DATA TO USE START

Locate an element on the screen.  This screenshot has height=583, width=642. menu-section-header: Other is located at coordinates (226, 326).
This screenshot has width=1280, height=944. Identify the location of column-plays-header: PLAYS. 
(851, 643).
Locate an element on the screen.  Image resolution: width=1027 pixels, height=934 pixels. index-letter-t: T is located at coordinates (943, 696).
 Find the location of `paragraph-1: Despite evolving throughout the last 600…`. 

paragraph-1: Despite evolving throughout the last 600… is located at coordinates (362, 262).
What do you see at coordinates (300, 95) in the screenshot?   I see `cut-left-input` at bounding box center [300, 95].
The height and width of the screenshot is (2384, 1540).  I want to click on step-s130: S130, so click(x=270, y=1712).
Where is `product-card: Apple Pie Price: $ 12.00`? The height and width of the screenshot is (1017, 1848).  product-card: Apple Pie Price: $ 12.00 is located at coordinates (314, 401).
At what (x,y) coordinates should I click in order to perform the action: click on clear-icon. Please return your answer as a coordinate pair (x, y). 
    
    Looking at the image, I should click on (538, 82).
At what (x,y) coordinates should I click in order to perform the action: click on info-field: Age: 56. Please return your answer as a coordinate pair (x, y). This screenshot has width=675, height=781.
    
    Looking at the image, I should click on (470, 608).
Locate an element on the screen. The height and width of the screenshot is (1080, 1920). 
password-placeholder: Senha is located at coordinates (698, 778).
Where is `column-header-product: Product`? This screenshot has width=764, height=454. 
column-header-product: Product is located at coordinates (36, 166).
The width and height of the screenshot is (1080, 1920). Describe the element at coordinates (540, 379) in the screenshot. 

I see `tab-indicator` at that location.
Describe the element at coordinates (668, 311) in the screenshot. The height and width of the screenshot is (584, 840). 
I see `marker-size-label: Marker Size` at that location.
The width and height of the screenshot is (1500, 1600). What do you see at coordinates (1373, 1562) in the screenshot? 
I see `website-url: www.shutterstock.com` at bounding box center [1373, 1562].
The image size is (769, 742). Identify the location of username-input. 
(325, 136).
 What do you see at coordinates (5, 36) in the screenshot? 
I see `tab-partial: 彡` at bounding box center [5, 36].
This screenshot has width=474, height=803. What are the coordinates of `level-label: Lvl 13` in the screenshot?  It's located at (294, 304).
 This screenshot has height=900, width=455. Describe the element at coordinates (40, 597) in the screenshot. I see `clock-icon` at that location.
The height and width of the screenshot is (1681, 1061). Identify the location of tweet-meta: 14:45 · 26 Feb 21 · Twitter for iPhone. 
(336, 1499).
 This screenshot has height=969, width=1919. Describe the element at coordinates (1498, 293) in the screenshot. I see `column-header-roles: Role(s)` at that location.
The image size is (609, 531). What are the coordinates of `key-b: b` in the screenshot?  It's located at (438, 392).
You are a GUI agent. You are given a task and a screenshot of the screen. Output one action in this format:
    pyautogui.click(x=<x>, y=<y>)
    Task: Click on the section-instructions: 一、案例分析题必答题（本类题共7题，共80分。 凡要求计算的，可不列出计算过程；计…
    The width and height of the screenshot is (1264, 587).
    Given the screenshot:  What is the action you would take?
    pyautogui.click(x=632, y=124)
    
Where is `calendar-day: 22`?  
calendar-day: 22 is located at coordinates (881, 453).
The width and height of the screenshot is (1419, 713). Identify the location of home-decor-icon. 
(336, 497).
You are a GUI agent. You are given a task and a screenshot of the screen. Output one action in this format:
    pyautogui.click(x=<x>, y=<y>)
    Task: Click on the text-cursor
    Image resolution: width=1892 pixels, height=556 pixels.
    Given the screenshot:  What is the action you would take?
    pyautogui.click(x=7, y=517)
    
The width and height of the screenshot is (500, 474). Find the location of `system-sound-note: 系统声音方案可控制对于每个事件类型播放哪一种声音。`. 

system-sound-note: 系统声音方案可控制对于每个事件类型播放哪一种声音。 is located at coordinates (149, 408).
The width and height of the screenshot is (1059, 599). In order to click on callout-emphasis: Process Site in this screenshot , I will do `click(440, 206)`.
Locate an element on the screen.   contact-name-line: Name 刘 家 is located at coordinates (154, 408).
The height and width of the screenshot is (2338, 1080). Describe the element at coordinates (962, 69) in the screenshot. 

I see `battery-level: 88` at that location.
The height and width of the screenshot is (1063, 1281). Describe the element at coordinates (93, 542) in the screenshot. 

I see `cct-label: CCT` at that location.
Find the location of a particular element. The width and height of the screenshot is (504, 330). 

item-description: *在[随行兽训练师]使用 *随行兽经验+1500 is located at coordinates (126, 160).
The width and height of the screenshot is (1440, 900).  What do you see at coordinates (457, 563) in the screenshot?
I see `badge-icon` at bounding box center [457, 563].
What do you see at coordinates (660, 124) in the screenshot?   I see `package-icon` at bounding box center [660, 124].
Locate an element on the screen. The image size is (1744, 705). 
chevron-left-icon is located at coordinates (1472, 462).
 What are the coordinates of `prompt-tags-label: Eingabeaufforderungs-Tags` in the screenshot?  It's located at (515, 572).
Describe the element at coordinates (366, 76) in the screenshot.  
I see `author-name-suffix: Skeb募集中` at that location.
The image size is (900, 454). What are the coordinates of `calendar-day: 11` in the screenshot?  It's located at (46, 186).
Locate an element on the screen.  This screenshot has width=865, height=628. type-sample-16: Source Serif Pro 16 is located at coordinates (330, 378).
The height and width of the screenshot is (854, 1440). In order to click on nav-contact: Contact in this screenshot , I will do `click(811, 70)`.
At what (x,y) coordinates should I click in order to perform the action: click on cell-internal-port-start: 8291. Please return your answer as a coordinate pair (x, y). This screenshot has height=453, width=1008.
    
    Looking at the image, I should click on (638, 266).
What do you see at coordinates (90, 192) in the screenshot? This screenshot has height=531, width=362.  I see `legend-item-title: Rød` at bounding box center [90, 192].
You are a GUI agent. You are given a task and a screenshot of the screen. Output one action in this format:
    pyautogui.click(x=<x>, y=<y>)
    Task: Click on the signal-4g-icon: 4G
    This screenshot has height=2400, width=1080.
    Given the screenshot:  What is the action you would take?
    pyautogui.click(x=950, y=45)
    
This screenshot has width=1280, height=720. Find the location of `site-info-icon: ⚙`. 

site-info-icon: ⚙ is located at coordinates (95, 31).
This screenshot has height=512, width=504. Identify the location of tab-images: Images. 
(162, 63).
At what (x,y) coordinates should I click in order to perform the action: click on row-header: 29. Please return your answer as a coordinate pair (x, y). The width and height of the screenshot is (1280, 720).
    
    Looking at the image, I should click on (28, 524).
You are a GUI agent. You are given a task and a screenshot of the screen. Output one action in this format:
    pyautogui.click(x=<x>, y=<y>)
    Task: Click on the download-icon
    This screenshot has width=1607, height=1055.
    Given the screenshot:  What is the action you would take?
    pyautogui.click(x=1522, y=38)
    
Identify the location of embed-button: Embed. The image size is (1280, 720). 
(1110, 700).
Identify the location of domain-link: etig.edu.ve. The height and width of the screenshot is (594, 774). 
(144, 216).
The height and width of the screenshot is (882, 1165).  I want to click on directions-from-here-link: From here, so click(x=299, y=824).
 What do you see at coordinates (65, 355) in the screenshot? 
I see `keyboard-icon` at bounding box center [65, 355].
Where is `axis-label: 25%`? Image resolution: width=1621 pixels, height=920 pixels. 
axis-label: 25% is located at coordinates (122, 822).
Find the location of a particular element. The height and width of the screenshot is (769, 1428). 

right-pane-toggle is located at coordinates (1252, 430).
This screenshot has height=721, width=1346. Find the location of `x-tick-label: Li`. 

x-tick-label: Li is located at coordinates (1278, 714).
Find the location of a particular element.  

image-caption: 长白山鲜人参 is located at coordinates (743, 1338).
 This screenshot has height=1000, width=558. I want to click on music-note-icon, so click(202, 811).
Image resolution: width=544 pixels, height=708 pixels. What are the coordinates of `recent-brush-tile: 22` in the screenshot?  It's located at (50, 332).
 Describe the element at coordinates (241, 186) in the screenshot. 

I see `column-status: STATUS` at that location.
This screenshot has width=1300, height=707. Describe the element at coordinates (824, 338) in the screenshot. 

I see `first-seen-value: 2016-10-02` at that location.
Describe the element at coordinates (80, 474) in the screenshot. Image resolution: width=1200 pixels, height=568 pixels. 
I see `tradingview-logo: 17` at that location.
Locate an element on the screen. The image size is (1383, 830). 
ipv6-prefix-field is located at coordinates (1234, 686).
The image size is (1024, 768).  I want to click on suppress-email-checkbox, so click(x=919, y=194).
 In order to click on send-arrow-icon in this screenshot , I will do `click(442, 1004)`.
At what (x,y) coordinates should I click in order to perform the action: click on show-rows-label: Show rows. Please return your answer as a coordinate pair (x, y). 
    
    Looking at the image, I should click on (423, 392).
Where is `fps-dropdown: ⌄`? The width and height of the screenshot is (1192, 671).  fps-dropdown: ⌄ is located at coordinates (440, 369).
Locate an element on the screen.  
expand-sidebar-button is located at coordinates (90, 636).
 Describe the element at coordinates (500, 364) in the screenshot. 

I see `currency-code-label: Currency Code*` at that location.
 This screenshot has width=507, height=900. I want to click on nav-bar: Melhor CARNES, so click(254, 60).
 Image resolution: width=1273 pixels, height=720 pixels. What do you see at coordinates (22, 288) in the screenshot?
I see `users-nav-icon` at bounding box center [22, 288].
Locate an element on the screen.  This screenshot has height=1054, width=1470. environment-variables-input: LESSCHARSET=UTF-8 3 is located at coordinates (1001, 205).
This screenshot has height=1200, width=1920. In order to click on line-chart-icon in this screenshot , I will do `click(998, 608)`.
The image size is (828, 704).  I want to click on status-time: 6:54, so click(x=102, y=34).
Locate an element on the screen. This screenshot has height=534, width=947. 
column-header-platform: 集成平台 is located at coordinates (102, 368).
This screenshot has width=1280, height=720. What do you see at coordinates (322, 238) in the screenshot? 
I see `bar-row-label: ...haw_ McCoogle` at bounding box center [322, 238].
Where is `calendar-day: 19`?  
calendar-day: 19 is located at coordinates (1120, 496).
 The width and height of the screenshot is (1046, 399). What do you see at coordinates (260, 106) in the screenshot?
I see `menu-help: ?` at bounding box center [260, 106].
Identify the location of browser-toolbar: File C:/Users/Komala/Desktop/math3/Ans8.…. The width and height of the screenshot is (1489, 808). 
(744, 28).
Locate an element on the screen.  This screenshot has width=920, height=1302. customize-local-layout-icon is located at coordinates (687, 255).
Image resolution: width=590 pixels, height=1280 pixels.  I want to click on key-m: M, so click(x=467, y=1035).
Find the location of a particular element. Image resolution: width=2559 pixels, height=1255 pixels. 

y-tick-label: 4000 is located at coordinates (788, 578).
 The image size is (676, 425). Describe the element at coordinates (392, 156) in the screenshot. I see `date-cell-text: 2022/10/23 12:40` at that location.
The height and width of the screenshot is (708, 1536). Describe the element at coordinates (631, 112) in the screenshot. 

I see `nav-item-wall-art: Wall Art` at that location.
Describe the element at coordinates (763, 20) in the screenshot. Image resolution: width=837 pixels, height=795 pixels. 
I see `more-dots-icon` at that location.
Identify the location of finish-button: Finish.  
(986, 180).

DATA TO USE END

(WHAT THE TASK REQUIRES)
Copy out, word for word, the part of the material above that opens with the line containing "Identify the location of domain-link: etig.edu.ve." and closes with the line containing "This screenshot has height=1000, width=558.", including both of those lines.

(ANSWER SPACE)
Identify the location of domain-link: etig.edu.ve. The height and width of the screenshot is (594, 774). 
(144, 216).
The height and width of the screenshot is (882, 1165).  I want to click on directions-from-here-link: From here, so click(x=299, y=824).
 What do you see at coordinates (65, 355) in the screenshot? 
I see `keyboard-icon` at bounding box center [65, 355].
Where is `axis-label: 25%`? Image resolution: width=1621 pixels, height=920 pixels. 
axis-label: 25% is located at coordinates (122, 822).
Find the location of a particular element. The height and width of the screenshot is (769, 1428). 

right-pane-toggle is located at coordinates (1252, 430).
This screenshot has height=721, width=1346. Find the location of `x-tick-label: Li`. 

x-tick-label: Li is located at coordinates (1278, 714).
Find the location of a particular element.  

image-caption: 长白山鲜人参 is located at coordinates (743, 1338).
 This screenshot has height=1000, width=558. I want to click on music-note-icon, so click(202, 811).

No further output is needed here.